El eco de la música aún resonaba en mis oídos mientras cruzaba la puerta de mi casa. Los escalones de mármol, testigos silenciosos de generaciones de Bianchi, crujieron bajo mis zapatillas de baile. Mis dedos rozaron distraídamente el medallón que colgaba de mi cuello, el último regalo de mi madre antes de que la sociedad trujillana la quebrara también a ella. La imagen de aquel afable joven persistía en mi mente como una fotografía indeleble: sus ojos brillantes desafiando las convenciones, el roce tentativo de sus manos durante nuestro baile improvisado, el aroma a jazmines que emanaba de su cabello cuando girábamos juntos. Una sonrisa traicionera se dibujó en mis labios al recordar cómo había descartado la rutina de ballet que mi padre esperaba, eligiendo, en cambio, un baile que hizo que los murmullos recorrieran el salón como una ola de desaprobación.

El reloj del vestíbulo marcaba las once con campanadas que sonaban como sentencia. El crujido del piso de madera antigua anunció su presencia antes de que lo viera. Mi padre emergió de las sombras del corredor, su figura recortada contra la luz mortecina de las lámparas de aceite. El olor a cigarro lo precedía, una combinación que había aprendido a temer desde niña. Entre sus dedos, el látigo de cuero negro, herencia de mi abuelo, serpenteaba como una víbora lista para atacar.

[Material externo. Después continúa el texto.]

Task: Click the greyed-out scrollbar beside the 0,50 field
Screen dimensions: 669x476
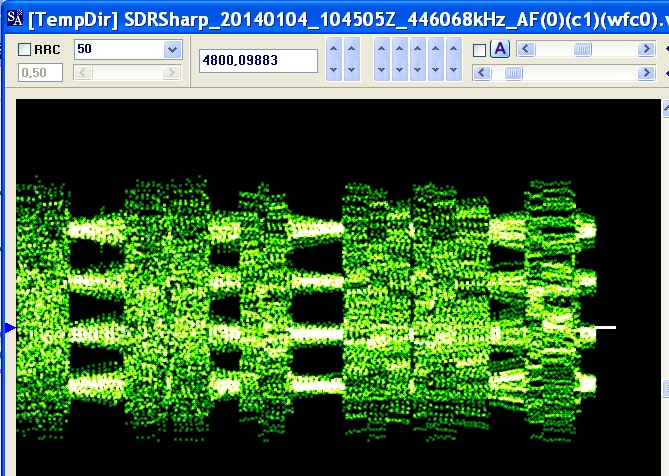Action: tap(128, 73)
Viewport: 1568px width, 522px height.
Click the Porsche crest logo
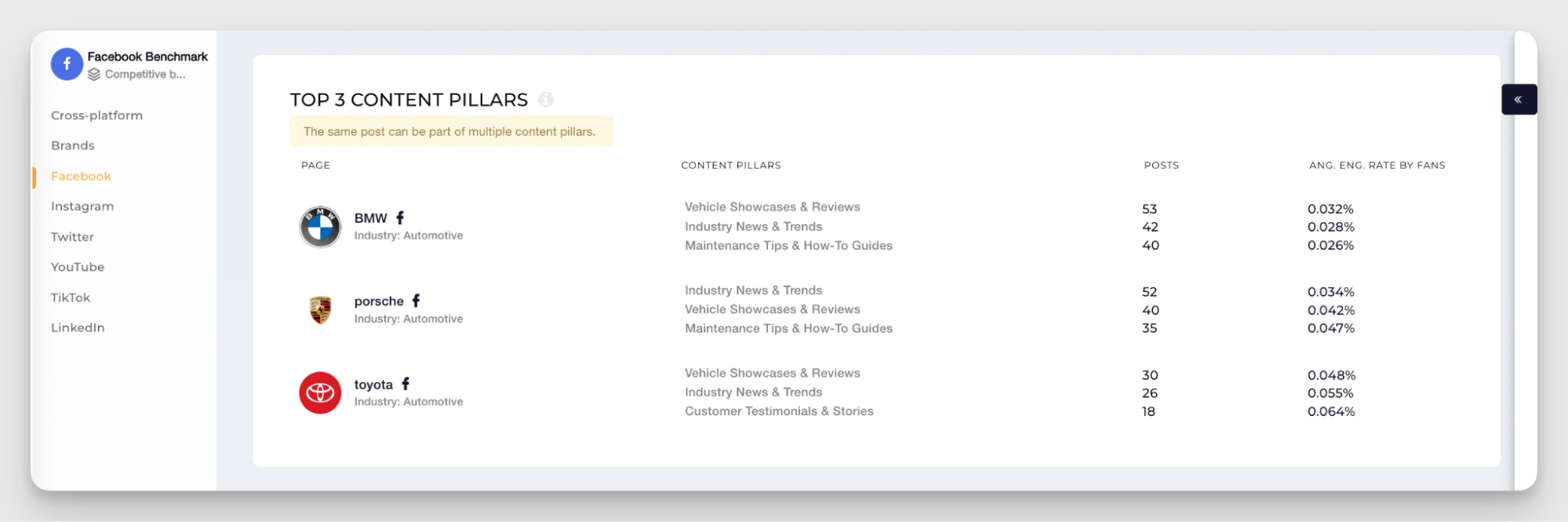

—¿Qué espectáculo grotesco pretendías dar hoy, señorita?— Su voz, apenas un susurro, cortaba más que un grito. Las venas de su cuello se marcaban bajo su impecable corbata de seda italiana. —Te has comportado como una vulgar bailarina de taberna. ¿Es así como agradeces la educación que te he dado? ¿Los sacrificios que he hecho para mantenerte en la alta sociedad?

Los candelabros proyectaban sombras danzantes sobre las paredes tapizadas con motivos franceses, testigos silenciosos de lo que estaba por venir. Apreté los puños, sintiendo las uñas clavarse en mis palmas hasta dejar medias lunas rojas en la carne.

—¿Educación?— La palabra salió como un desafío, alimentada por años de rabia contenida. —¿Llamas educación a convertirme en una muñeca de porcelana? ¿A ahogar cada destello de vida bajo capas de etiqueta y falsedad? Era solo un baile, padre. Un simple baile que me hizo sentir... Viva, quise decir, pero las palabras murieron en mi garganta al ver sus ojos inyectados en sangre.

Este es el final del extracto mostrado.